Comparative studies on the effect of adrenocorticotrophic hormone (ACTH) and pregnenolone-16α-carbonitrile (PCN) upon drug response and distribution in rats

Abstract

The effects of pretreatment with pregnenolone-16α-carbonitrile (PCN) or crystalline adrenocorticotrophic hormone (ACTH) and depot ACTH were investigated in female rats given picrotoxin, nikethamide, succinylcholine, strychnine, ethylmorphine, dioxathion, acetanilide, aniline, N-methylaniline, pancuronium, allopurinol, methyprylon, barbital, cyclobarbital, hexobarbital, phenobarbital, zoxazolamine, mephenesin, carisoprodol, sodium aurothiomalate or N-carbamoylarsanilic acid. Both ACTH and PCN offered significant protection against most of the drugs, but nikethamide and dioxathion toxicity was diminished solely by PCN, whereas that of aniline, N-methylaniline, barbital and phenobarbital was decreased by ACTH alone. Time-sequence studies revealed that a single injection of depot ACTH, or PCN gavage, 24 hr prior to zoxazolamine, significantly shortened paralysis.
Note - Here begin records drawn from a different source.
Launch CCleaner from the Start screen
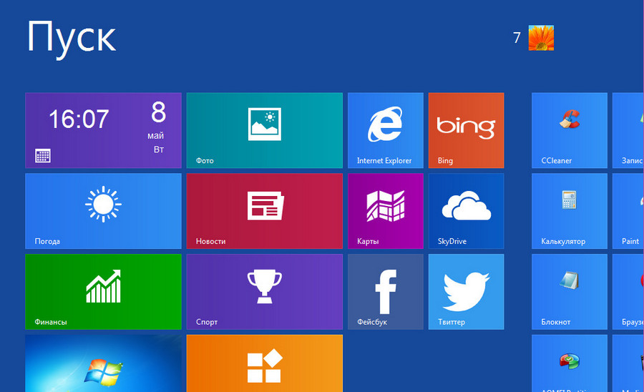 point(569,130)
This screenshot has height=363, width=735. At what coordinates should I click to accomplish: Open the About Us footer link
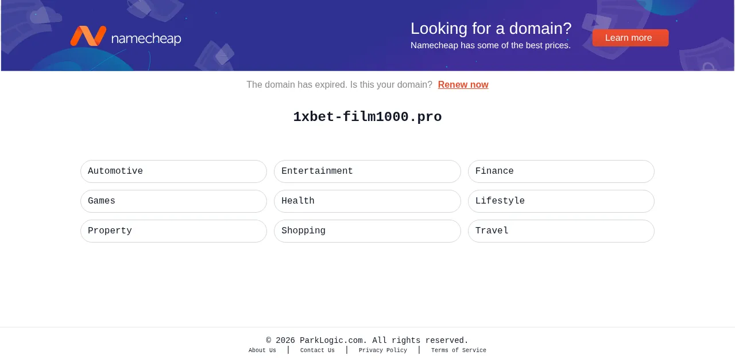coord(262,350)
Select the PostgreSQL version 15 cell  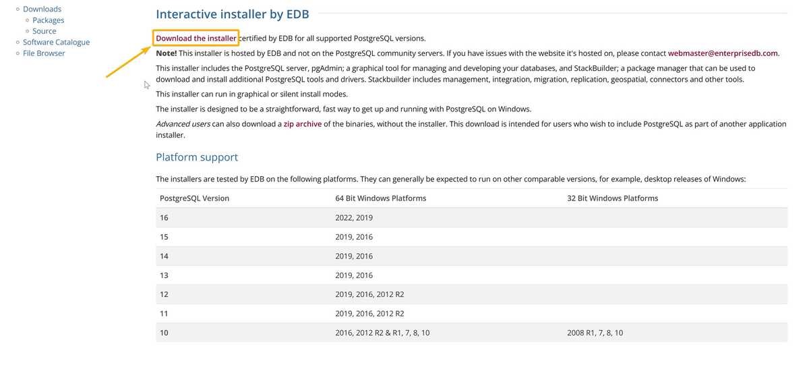click(x=164, y=237)
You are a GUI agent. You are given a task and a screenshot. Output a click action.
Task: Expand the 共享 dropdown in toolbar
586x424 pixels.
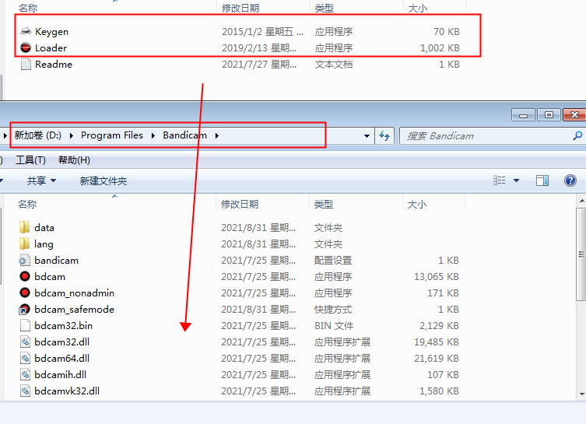coord(41,180)
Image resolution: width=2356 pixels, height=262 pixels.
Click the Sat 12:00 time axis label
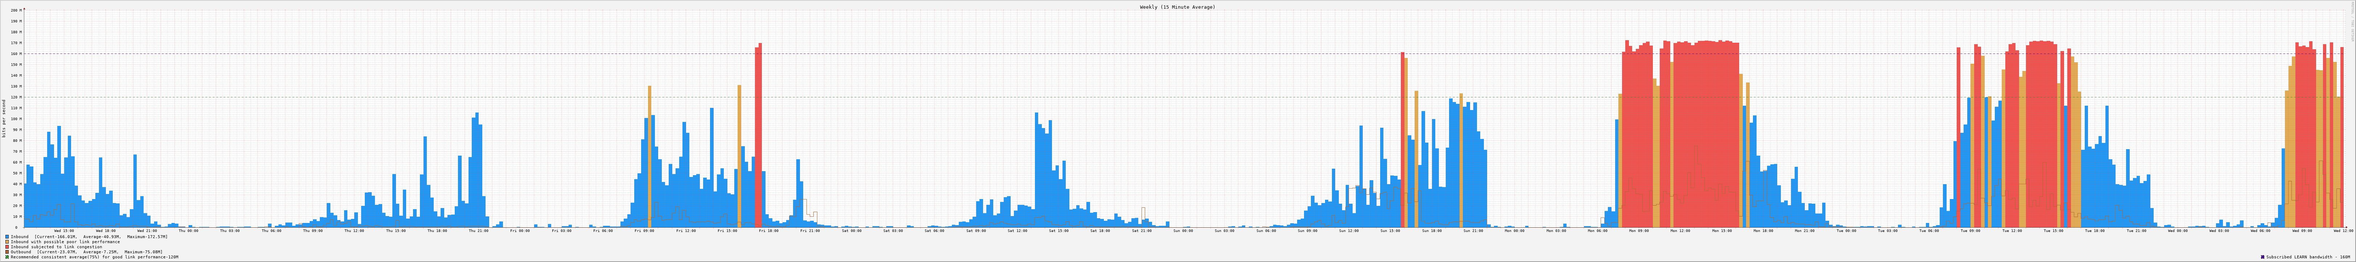1017,231
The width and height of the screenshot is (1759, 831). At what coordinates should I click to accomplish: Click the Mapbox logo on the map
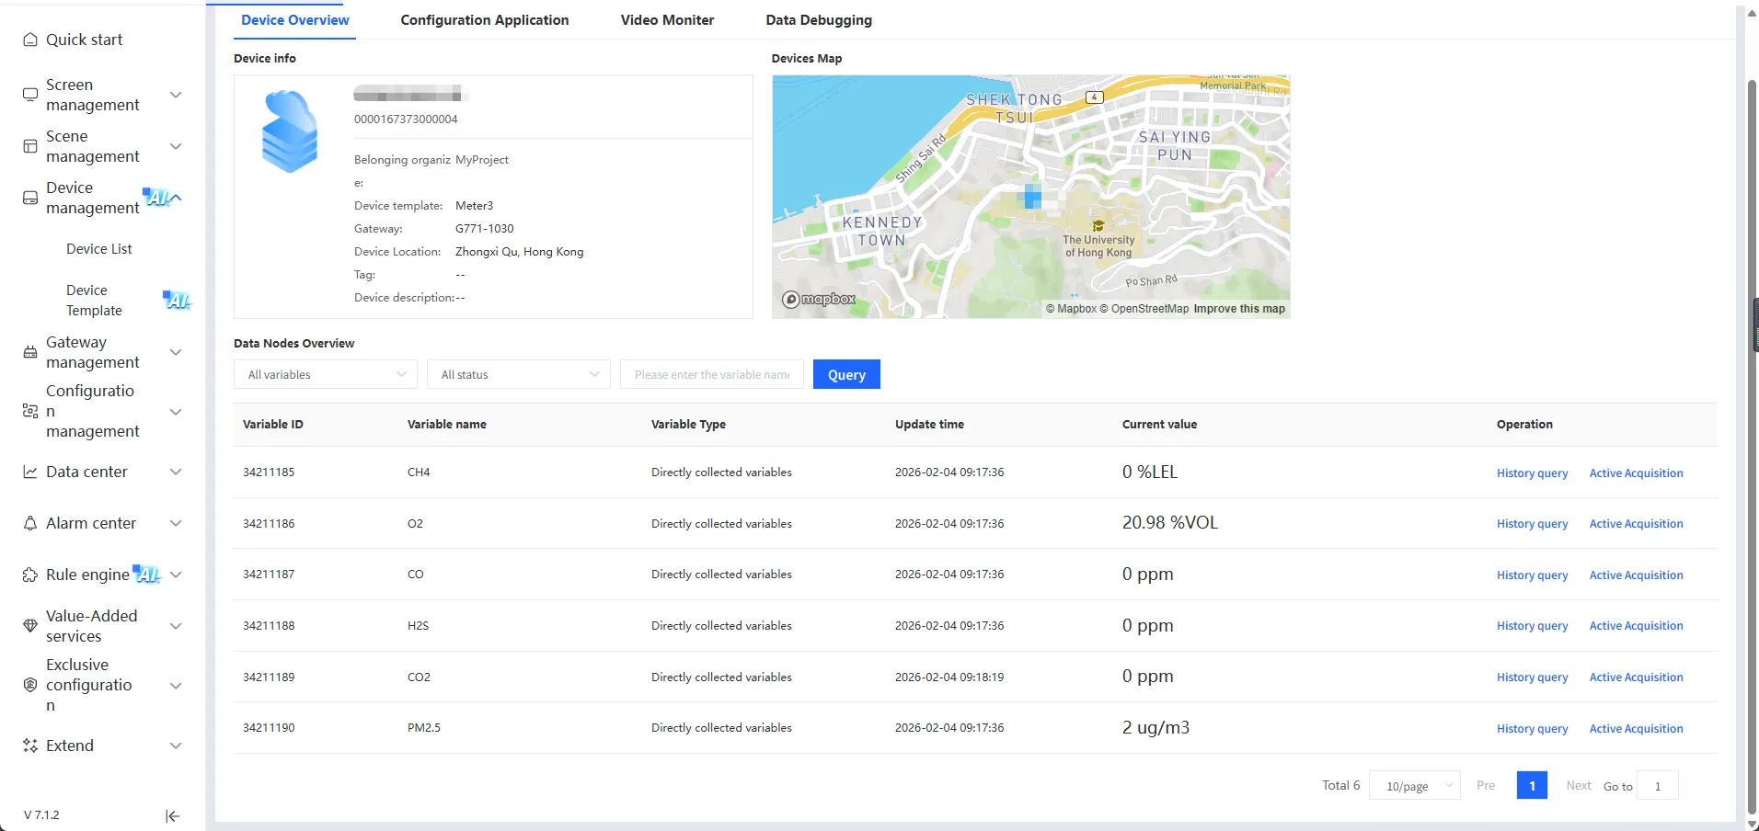(819, 300)
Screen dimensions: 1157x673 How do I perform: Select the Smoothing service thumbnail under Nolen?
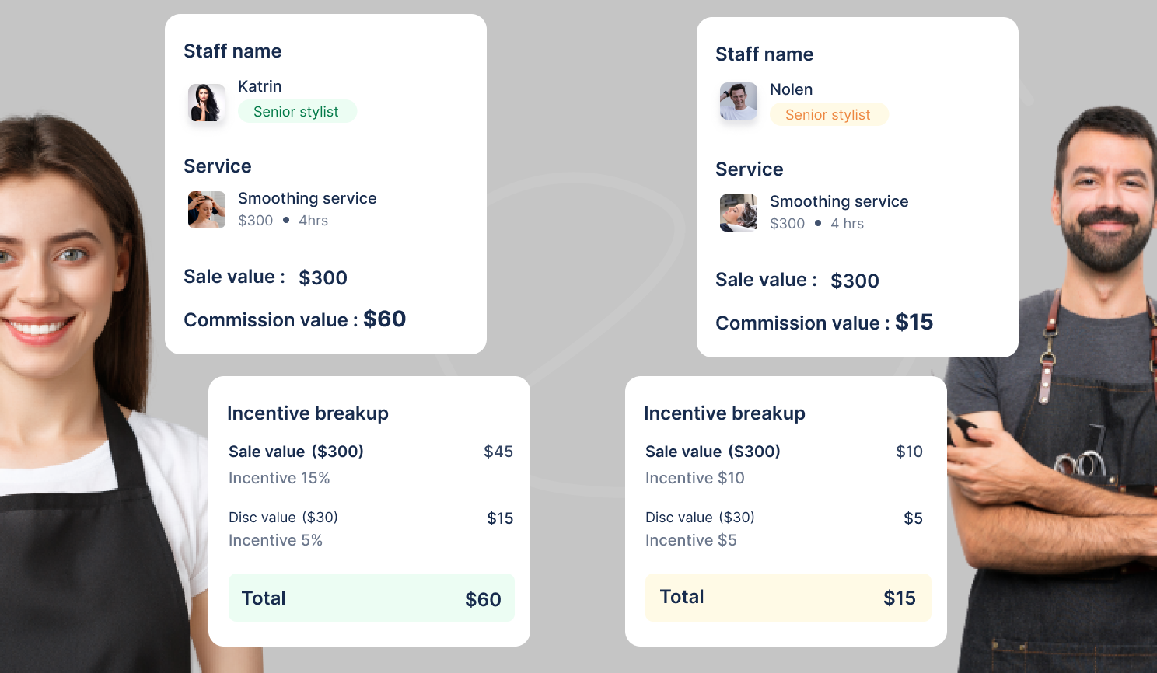tap(738, 213)
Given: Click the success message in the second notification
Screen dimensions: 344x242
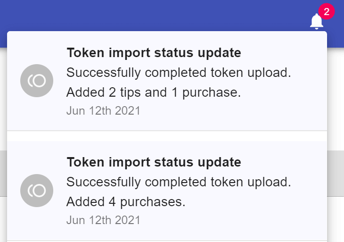Looking at the screenshot, I should (x=179, y=182).
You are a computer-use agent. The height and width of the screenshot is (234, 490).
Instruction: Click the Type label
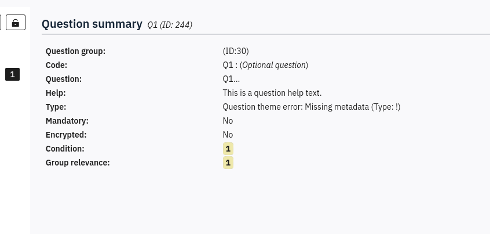click(56, 107)
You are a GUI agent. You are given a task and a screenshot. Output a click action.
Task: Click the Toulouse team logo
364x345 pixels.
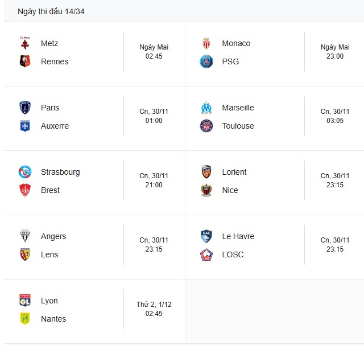click(x=206, y=126)
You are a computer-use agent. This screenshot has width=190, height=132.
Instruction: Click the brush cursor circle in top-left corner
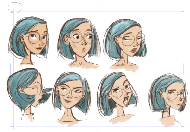coord(15,7)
However, a few days of pretreatment with PCN were needed for maximal protection. ACTH, unlike the steroid, reduced zoxazolamine paralysis even in the presence of diethylaminoethyl-2,2-diphenylvalerate (SKF 525-A), a microsomal enzyme inhibitor. Protection by ACTH was not associated with decreased concentrations of zoxazolamine in blood, brain and muscle (syntoxic action). In contrast, PCN lowered the drug level, probably through increased biotransformation and/or excretion (catatoxic action). These findings furnish additional support to the view that catatoxic steroids mostly operate via the induction of drug-metabolizing enzymes in hepatic microsomes, while syntoxic agents augment resistance, probably through altered drug distribution, interactions at receptor sites or decreased receptor sensitivity.